00:00 Speaker A
What about I’m just curious to get your take on this April ISM manufacturing reading we got to. It did remain below 50. It was sort of little change at 48.7. It was slightly above the estimate. But what you, what you make of that reading?
00:16 Speaker B
Well, I I paid I paid closer attention to the commentary in there. You know, they always list anonymous commentary from the uh purchasing managers they survey. I think there were 10 of those this time from different industries. All of them were about tariffs. You didn’t see people talking about weak growth, high borrowing costs, unfavorable credit conditions.

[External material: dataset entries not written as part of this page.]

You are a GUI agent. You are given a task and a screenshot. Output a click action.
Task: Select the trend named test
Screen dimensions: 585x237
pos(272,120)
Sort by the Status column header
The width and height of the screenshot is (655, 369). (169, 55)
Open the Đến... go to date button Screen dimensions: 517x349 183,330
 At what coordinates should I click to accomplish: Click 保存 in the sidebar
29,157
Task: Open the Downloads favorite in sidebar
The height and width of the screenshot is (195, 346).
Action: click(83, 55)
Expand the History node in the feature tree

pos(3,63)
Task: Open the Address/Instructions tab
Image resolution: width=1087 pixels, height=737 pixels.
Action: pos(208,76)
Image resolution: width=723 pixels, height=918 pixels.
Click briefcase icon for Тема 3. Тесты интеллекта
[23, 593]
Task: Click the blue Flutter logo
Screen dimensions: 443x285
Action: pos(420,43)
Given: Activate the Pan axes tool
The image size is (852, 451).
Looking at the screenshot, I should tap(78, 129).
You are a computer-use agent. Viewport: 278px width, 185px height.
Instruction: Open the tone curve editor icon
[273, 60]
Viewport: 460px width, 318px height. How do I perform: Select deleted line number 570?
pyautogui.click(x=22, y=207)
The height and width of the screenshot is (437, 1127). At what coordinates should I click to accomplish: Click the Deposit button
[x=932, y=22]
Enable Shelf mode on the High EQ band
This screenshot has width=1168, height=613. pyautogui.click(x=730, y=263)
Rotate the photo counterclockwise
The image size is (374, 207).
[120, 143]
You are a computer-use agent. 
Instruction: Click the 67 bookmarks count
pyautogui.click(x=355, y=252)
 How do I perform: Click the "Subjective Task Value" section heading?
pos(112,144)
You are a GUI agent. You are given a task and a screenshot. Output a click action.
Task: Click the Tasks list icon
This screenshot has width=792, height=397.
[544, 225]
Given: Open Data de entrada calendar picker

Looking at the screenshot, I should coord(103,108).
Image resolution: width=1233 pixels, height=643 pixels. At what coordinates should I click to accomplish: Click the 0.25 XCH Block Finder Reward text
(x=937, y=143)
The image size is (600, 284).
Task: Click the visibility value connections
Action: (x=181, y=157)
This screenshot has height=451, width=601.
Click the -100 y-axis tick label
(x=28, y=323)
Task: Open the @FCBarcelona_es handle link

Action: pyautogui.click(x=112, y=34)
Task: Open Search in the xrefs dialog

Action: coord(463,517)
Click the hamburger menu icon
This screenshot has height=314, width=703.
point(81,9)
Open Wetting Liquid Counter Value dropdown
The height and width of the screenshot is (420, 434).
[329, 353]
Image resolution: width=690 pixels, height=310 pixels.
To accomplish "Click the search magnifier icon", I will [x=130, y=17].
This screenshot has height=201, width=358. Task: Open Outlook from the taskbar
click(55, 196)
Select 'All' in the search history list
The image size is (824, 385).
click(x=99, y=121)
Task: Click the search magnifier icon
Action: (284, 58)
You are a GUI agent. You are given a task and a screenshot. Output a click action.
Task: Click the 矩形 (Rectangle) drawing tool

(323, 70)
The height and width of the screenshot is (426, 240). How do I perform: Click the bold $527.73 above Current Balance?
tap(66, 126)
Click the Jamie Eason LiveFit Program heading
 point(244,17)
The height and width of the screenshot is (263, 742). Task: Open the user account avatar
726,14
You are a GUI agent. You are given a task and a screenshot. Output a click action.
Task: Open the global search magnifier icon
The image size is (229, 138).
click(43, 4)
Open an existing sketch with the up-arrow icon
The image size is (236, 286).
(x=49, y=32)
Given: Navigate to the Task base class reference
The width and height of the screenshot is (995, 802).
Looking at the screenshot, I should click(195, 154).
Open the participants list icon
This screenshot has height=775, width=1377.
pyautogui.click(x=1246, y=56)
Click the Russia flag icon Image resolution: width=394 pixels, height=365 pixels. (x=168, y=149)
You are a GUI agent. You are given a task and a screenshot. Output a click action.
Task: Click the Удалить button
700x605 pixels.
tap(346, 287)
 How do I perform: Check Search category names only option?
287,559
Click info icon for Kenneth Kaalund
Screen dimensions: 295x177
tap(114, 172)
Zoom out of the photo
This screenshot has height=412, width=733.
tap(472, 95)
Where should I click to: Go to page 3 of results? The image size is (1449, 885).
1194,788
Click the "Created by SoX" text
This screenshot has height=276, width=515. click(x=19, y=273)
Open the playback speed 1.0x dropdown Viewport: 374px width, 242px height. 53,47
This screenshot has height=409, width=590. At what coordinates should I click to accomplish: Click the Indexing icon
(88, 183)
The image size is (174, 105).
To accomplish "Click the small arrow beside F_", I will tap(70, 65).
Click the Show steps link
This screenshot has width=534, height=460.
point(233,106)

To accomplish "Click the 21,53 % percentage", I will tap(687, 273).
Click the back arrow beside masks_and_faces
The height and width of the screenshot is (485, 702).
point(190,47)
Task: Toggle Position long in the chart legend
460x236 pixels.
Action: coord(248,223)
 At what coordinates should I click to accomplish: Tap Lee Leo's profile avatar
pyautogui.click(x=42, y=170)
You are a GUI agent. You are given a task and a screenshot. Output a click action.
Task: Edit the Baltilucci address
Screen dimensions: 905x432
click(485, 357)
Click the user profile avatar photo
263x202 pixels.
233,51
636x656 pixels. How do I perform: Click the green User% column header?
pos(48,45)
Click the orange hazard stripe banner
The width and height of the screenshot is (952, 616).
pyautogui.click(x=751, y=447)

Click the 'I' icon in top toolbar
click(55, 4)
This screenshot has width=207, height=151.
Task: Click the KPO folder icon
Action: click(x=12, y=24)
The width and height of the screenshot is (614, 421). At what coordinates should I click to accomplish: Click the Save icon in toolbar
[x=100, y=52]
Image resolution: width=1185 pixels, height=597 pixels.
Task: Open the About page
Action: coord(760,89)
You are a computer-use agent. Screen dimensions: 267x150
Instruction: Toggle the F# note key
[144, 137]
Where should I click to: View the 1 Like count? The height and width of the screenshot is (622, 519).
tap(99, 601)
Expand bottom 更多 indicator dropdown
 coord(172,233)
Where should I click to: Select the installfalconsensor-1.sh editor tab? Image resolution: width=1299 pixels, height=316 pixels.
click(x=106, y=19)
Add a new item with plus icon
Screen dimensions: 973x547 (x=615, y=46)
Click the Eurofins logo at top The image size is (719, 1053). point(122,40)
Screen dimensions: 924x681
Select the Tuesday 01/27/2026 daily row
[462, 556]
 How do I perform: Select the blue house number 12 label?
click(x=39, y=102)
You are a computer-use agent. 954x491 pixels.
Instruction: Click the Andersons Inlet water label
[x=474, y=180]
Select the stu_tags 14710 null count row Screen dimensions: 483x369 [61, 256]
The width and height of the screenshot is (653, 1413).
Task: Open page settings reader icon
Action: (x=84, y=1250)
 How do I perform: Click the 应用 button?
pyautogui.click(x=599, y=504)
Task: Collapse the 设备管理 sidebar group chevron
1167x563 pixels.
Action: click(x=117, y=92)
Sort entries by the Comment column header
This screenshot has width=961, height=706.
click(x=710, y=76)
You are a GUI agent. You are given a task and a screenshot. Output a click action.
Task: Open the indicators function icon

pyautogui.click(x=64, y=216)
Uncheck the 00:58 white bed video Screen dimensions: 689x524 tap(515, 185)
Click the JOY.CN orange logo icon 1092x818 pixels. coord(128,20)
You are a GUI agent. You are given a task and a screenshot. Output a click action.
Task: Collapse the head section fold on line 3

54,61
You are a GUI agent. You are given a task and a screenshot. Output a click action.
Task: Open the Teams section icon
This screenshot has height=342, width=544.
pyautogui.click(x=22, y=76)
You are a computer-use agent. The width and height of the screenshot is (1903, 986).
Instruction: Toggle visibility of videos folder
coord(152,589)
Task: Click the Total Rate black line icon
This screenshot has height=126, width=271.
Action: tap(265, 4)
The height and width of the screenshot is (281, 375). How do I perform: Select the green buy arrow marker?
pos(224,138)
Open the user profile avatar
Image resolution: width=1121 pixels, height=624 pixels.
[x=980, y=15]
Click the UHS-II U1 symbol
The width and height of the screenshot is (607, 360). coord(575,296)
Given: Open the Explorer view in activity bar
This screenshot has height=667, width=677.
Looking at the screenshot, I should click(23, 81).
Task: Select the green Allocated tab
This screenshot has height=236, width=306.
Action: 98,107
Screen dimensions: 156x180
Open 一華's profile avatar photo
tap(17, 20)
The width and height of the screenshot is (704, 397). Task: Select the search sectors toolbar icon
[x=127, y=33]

They all were focused on tariffs, the uncertainty, the the difficulty frankly in planning for the future. So, I think as it pertains to the Fed, they could face a choice here and the choice would be between recession or stagflation. If we end up in a recession, it does not seem like the sort of thing that they are going to rush to try to preempt because then you could be back in this stagflation scenario. Uh so then I think the question just becomes how bad is it? How much can the Fed cushion the hit and you saw a whiff of stagflation in the ISM manufacturing survey uh because prices paid rising, employment going down, maybe not as bad as last month, new orders not great. That’s different from 2021 when all of them were going up.
02:53 Nick
Nick and then there is this sort of political overlay, right? President Trump backed up and said, I’m not thinking about firing J. Powell, but he then has continued sort of the rhetoric of he thinks the Fed should lower rates. Scott Benson, the Treasury Secretary in an interview, didn’t directly say, but sort of implied he thought that rates should be lowered here. So does that, and I know that J. Powell is staunchly a political, but does it raise the specter of appearances here in that sort of hang over the Fed’s decision-making process?
04:14 Speaker B
Yes, it does. I mean the White House is clearly taking a point of view here on what should happen with interest rates with some threats to back it up. Threats to escalate a fight with the Fed. Um you know, it’s a fight that I don’t think Powell would back down from if it came to that. But it’s also a fight that is just not good for the Fed to have. And so, it’s possible they’re able to just filter this out and and sort of rise above the noise. But they’re humans, right? They’re humans and I think this sort of thing it forces the Fed, if they’re not going to cut, they have to have a very good argument for why you’re not cutting here. It could be the inflation numbers. It could be uh that the job market is doing okay. I mean, for right now, where we are here on May 1st, 2025, I don’t hear anybody really arguing that the Fed should be cutting rates right now. I think the argument really is about what’s coming down the transom here, that the increase in prices will not persist beyond 2025, but the weakness in the underlying economy could actually uh you know, overwhelm any inflationary impacts and so people are really having a debate not over whether the Fed should cut interest rates at this moment. The debate is about how quickly the Fed should move once they see that weakness in the economy. You know, we could get into a place later where we’re debating 25 versus 50 when it’s time to cut, how fast do you go. I think for right now, again, back to the ISM numbers, nobody’s really arguing that a 25 basis point interest rate cut would do anything to resolve the headwinds facing businesses.